Life in Hell: Traveling for the Great Event

I got up today all ready to write something about the upcoming US presidential inauguration (Tuesday, for those living under a rock). Bafflement was going to be my main focus. Here in New York’s Hudson Valley I am surrounded by two political types: hard-core Republicans generally populated by the area’s many military families, old-style independent farmers (increasingly few), and migrants from Queens and Brooklyn; and hard-core Democrats populated by … well, pretty much everyone else. Anyone who’s read this blog for longer than a minute can probably work out which group comprises most of my and my spouse’s friends.
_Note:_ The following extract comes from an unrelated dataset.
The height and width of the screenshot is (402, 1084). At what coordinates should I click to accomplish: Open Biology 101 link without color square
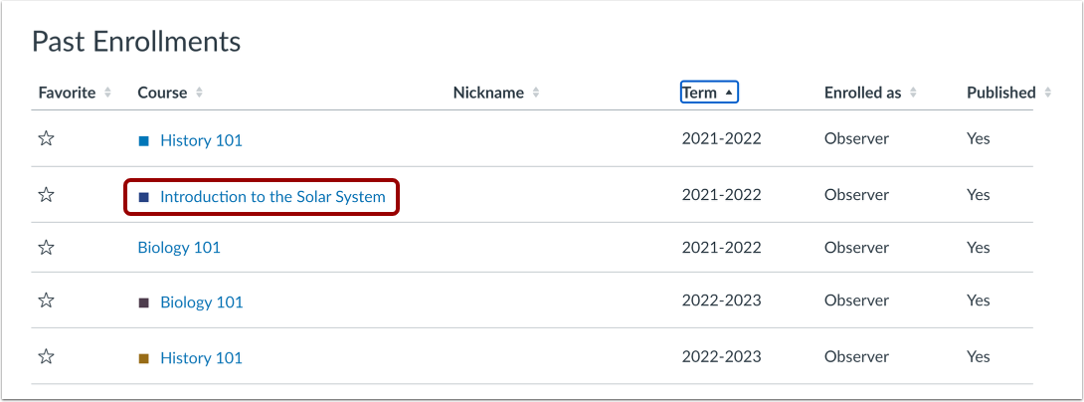179,248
Not that I’m a Democrat. I’m way more liberal than that. Which is why, despite being very pleased that Barack Obama was elected president, I remain absolutely incredulous at the number of my friends and acquaintances who are schlepping to Washington, D.C., this weekend so they can be present at one of the most historic moments in US history. Being part of something great I can understand. But spending hundreds if not thousands of dollars, not to mention vacation time, to stuff yourself and your kids among heaving crowds of likely hungry and chilly people in a place that is almost guaranteed not to have enough Port-a-Potties, that I have trouble getting.

Events seem to me to be one of the worst reasons to travel. My family once attended the Winter Olympics in Calgary, and the family consensus at the end was that you could see a whole lot more of the slalom racers slaloming on the TV at home, and get better hot chocolate.

So I got up this morning to write about it, and found that Tom Swick, over at his new blog on World Hum, had trumped me. He’s got a great posting today not about people who travel to an event, but people living in event areas who make travel plans to get away from it: the inauguration in D.C. next weekend, for example, or Mardi Gras. He calls it the Inoculation Vacation, or travel of negation, pointing out that by traveling to get away from an event you inevitably become what you’re trying to escape. That is, a tourist.

As usual, Tom reaches great literary heights with this posting, overshadowing any attempt I can make to be glib about people traveling to (or from) the inauguration. But I still think my friends are nuts.